I agree with your statement about ethics. Those of the ULA's protests which gained us the most animus from the establishment literary world were those which exposed unethical behavior in the clubby halls of the literary world, particularly involving the arts grants process, when we found some of the richest and most successful writers in America receiving taxpayer or tax sheltered funds, in some cases awarded by cronies or friends. We can discuss the specific instances if you like. In his essay on the ULA, Tom Bissell treated that activism in a distorted manner, portraying us, bizarrely, as some kind of authority harassing a "Jean Valjean" who'd abused the system on numerous occasions, an individual who instead of being found on America's impoverished streets-- like some ULAers in recent years-- was more usually discovered at the center of swanky galas at $10,000 tables or at yacht parties, all of the affairs-- all of it-- paid for by tax-sheltered monies from some of the richest individuals in America.
We documented all of this, Maria.

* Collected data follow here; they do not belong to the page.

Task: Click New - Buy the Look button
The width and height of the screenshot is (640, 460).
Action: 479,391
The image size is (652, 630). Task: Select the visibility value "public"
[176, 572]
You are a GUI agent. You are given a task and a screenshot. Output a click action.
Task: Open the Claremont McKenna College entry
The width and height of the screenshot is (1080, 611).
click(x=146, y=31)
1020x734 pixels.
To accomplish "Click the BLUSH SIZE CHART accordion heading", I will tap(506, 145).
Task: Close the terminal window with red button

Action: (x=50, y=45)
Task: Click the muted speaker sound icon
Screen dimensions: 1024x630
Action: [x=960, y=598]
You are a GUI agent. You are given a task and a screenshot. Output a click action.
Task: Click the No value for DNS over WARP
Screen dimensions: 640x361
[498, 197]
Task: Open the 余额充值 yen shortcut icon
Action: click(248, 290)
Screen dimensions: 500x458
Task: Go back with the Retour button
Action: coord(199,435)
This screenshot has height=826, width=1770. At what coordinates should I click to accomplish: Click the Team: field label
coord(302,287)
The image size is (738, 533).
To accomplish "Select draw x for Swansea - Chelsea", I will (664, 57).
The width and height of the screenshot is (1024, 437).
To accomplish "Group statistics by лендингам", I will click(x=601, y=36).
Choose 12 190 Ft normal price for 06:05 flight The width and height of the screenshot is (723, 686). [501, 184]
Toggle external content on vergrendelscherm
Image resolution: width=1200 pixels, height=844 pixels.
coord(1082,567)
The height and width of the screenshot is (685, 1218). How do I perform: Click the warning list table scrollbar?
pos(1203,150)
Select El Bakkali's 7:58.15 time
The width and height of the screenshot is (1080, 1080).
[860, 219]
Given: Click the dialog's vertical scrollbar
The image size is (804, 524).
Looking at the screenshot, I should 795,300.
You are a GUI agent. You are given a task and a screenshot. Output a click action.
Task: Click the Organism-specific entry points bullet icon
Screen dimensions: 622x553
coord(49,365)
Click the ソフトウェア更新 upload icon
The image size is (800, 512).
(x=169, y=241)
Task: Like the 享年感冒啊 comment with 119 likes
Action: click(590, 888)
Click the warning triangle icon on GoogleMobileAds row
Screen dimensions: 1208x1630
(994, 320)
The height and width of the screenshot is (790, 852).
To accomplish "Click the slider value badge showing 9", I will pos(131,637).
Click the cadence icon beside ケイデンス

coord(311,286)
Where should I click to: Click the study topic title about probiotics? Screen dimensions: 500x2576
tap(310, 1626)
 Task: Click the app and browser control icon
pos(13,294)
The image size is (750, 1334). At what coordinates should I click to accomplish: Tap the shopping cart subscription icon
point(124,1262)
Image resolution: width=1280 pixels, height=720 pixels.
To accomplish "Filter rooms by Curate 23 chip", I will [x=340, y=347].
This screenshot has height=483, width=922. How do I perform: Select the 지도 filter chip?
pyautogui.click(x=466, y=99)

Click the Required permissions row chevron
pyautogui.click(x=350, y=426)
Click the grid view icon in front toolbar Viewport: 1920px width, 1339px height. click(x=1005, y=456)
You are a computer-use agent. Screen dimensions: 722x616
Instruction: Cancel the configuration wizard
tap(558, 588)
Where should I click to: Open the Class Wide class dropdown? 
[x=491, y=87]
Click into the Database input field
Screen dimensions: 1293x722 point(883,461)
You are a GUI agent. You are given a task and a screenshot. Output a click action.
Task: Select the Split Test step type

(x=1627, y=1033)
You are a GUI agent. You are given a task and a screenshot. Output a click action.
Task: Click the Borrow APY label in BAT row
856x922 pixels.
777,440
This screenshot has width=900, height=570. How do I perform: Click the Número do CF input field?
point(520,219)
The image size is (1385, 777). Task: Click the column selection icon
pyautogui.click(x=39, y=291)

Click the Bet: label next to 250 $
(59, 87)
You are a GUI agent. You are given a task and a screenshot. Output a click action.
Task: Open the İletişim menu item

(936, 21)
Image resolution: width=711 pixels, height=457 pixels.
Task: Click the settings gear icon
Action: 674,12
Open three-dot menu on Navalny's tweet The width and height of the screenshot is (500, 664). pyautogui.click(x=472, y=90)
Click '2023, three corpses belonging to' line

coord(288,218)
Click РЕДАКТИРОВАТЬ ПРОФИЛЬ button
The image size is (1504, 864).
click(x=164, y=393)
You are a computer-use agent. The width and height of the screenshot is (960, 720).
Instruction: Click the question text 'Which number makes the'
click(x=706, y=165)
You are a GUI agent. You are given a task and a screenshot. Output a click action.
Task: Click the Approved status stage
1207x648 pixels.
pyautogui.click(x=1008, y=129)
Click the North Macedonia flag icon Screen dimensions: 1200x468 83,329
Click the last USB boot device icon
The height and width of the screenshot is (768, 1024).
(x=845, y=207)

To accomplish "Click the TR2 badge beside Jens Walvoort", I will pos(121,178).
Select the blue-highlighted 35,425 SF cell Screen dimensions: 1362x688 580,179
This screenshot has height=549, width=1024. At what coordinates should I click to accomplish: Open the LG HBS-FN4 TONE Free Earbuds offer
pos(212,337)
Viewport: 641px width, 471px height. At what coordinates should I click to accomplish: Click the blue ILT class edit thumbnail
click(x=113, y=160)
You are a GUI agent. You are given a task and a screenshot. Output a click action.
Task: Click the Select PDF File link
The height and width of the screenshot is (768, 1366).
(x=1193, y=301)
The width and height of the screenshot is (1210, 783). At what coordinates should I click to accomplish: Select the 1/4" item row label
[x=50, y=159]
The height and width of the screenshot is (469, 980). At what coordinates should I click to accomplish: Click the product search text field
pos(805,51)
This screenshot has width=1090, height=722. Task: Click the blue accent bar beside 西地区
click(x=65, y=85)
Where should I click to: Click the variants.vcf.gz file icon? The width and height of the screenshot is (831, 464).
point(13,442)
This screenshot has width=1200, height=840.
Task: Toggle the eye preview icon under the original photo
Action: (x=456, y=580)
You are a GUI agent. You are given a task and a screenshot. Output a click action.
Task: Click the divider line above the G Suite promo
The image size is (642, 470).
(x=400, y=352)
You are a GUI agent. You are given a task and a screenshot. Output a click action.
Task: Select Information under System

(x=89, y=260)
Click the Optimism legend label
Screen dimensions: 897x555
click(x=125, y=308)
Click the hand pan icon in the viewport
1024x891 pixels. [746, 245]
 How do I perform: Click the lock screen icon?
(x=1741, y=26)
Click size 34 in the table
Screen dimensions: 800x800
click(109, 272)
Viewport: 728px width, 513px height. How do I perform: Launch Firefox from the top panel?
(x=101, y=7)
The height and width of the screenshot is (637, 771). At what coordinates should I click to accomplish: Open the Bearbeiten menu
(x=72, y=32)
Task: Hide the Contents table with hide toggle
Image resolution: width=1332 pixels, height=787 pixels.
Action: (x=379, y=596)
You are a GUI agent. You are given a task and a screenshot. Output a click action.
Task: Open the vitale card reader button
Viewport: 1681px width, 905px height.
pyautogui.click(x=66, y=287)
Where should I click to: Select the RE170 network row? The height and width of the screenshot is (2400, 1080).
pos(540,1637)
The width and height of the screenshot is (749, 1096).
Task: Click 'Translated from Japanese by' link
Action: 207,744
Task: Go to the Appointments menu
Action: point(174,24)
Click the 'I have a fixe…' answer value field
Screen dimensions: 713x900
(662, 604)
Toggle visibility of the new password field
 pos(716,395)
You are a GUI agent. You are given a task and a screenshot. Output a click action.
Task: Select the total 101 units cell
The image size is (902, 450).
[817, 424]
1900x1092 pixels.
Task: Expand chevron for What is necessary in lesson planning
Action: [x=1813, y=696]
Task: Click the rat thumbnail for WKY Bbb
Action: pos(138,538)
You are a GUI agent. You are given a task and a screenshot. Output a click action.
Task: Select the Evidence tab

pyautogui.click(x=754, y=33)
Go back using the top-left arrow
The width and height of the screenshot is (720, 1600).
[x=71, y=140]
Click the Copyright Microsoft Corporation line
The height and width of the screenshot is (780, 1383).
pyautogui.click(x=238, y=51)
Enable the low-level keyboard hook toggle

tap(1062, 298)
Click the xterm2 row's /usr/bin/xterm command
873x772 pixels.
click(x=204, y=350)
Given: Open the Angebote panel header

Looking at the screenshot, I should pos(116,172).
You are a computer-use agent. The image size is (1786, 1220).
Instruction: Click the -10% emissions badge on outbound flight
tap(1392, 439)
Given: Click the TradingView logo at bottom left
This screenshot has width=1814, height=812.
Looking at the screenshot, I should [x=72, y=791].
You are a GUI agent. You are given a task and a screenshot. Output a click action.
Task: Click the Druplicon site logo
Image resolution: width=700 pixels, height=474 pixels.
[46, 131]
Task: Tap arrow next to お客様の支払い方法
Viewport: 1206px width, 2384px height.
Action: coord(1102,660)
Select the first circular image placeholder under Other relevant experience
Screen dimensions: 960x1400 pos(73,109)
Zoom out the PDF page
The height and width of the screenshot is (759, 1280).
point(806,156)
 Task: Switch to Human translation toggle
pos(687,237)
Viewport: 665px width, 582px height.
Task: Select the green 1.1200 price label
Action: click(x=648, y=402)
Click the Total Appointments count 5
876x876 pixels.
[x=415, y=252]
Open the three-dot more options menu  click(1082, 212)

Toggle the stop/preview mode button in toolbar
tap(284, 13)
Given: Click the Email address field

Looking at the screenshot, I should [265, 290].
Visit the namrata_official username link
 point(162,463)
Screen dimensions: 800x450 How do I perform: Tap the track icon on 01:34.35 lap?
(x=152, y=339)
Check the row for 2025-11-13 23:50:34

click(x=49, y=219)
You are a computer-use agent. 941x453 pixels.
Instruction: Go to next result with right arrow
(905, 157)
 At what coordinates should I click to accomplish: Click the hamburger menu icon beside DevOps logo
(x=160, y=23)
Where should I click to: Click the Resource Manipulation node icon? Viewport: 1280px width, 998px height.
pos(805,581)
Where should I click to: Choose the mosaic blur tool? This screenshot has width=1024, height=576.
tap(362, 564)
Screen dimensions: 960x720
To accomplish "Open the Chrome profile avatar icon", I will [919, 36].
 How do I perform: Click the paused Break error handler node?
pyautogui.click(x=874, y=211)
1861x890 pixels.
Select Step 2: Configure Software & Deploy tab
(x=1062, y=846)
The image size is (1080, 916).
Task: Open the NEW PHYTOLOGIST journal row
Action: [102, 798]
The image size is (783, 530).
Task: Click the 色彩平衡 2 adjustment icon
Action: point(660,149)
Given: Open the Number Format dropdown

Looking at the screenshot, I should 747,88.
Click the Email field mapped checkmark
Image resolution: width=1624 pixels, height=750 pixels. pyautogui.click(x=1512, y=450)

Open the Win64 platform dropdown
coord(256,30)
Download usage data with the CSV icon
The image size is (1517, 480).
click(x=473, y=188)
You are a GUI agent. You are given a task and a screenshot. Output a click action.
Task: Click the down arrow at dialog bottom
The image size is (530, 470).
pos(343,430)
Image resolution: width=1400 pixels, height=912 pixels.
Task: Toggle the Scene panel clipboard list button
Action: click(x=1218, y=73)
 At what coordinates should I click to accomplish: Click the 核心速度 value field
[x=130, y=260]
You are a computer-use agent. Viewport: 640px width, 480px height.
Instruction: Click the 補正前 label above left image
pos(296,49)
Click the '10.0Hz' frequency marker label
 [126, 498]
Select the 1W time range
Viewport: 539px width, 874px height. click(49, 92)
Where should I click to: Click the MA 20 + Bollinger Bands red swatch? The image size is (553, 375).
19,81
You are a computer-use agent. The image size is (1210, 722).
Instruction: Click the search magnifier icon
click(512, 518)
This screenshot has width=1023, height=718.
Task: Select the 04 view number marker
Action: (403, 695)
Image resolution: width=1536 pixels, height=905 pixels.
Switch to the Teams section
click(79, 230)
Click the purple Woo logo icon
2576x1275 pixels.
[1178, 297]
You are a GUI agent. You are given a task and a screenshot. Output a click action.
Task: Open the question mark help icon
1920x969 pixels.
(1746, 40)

I can bring forth the documentation and details if you like. The connection between arts foundations and their plutocratic benefactors remains a scandal. Indeed it's contrary to every professed principle of the Occupy movement.
Our exposes were of course only part of our activism. We also engaged in some literary theater, such as popping a balloon at a staid Vanity Fair reading (heavens!) or speaking up in Beat fashion (no potato salad thrown!) at a phony "Howl" celebration, to draw attention to our cause. Everything we did seems minor today compared to Occupy actions. Our crime was to espouse Occupy ideals ten years too soon.
I'm amazed, Maria, that you could read Tom Bissell's essay on us and not see through its distortions, the way in the essay he turns reality on its head, making into the powerful the powerless (the ULA), giving us power we could never have. As well as the bizarrely inaccurate connections to Lenin and Stalin. As well as the "class war" "don't look at wealth or background, or those tax shelters" accusations more expected of a Mitt Romney staffer, and not from another signer of the Occupy Writers petition like Tom Bissell.
Regarding the establishment lit world, which you defend. Yes, it's a tiny, tiny part of the market. Why is that, Maria, when it dominates media attention, getting the choice review slots in places like the New York Times and The New Yorker, and write-ups in mainstream mags like Esquire, People, and Vanity Fair? (See, for instance, the lavish attention given to a novel by "We're all MFAs now" author Chad Harbach.) Could it be that the public just doesn't want the establishment's precious/elitist/postmodernist style of writing, so self-involved and out-of-touch with the real concerns of the American populace? Sorry, but when I pick up a novel by a Ben Marcus, then look at the hard Detroit streets around me right now, I see no connection. Only irrelevance-- a talking to a very tiny privileged clique. Yet his is the kind of American literature which is approved and applauded by reviewers like you, Maria Bustillos, and represented in the academies as what American literature is about. The ULA message was and remains a call for a return to content over craft, substance over style, good old American literary populism, and its populist values, which happen also to be in many ways Occupy values.
As to why I don't just work on my own writing. Oh, I do. I have four ebooks for sale now, Maria, which in various ways look at the realities of America now. They're available under my King Wenclas moniker at Nook Books and Amazon's Kindle Store. I invite you to review them.
Needless to say, though, it's difficult to gain traction as a writer when reviews are circulated high and low, far and wide, that refer to a great populist literary group one is closely associated with as a collection of "untalented" "unpublishable" writers. It's a distortion. It's a blanket smear. I have no choice but to fight it, in every way possible. Thank you.